Elle éclata d’un rire hystérique. Puis elle s’approcha et se lova contre lui, sans aucune crainte. Il ne bougea pas.

— C’est toi qui te terre dans les sous-sols, monstre. S’il ne t’avait pas donné ta chance, tu serais mort dans la bourbe des souterrains, murmura-t-elle, d’une voix glaciale. Quand je pense à toutes les heures où je me suis forcée à rester à tes côtés, alors que ta seule présence me hérissait.

Sa voix claquait dans son crâne. Il maudit son corps traitre qui réagissait à sa présence chaude contre lui. Il aurait voulu y être indifférent.

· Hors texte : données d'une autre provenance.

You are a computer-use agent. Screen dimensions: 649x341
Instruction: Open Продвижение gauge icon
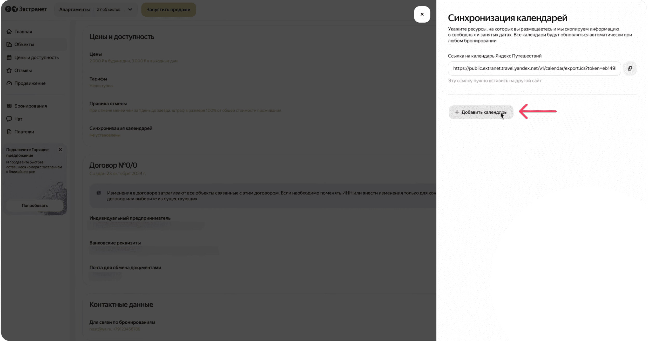9,83
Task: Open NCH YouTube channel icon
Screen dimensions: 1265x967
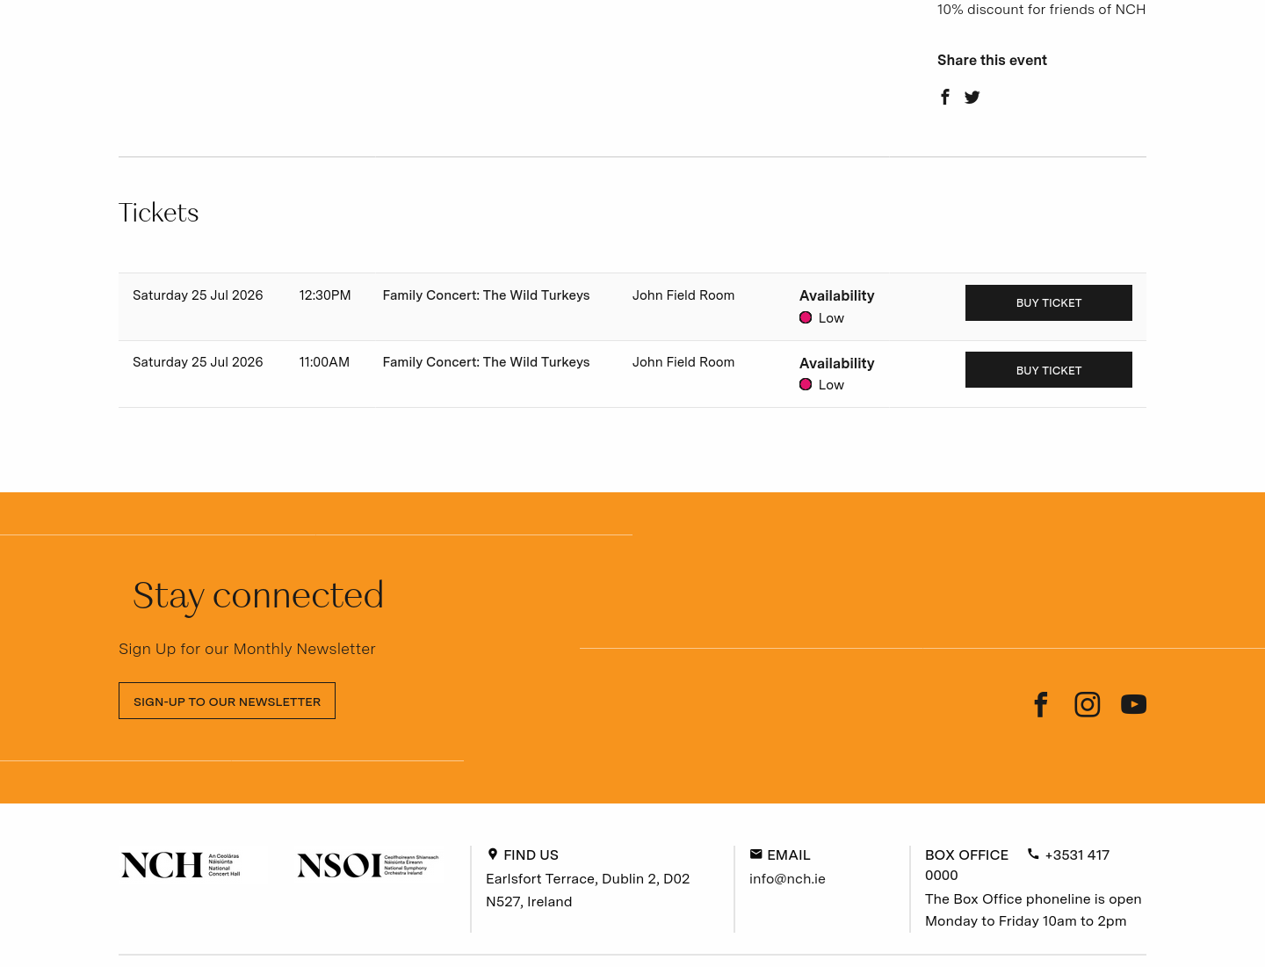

Soudain, elle fit demi-tour et quitta la pièce. Le compositeur resta figé de longues minutes, cherchant en lui la force de se mouvoir. La métamorphose de Sélyna l’avait laissé pantois. Sa sauvagerie et sa cruauté avaient dessiné des traces sanglantes dans son âme. Elle était la première personne à laquelle il s’était vraiment attaché. Il eut un petit rire amer qui retentit dans le silence. Il se tourna vers son taudis. Devait-il partir ? Sans aucun doute.  Mais la simple idée de quitter cet endroit qu’il considérait comme son refuge le terrifiait. Il s’installa au clavecin et laissa courir ses doigts sur les touches. Ce simple contact l’apaisa rapidement. Elle allait se calmer. Elle avait trop besoin de ses mélodies. Il n’était même pas certain qu’elle était vraiment amoureuse de cette femme. Elle était trop inconstante pour cela. Quant à lui, il ne savait pas si son cœur cesserait jamais de saigner.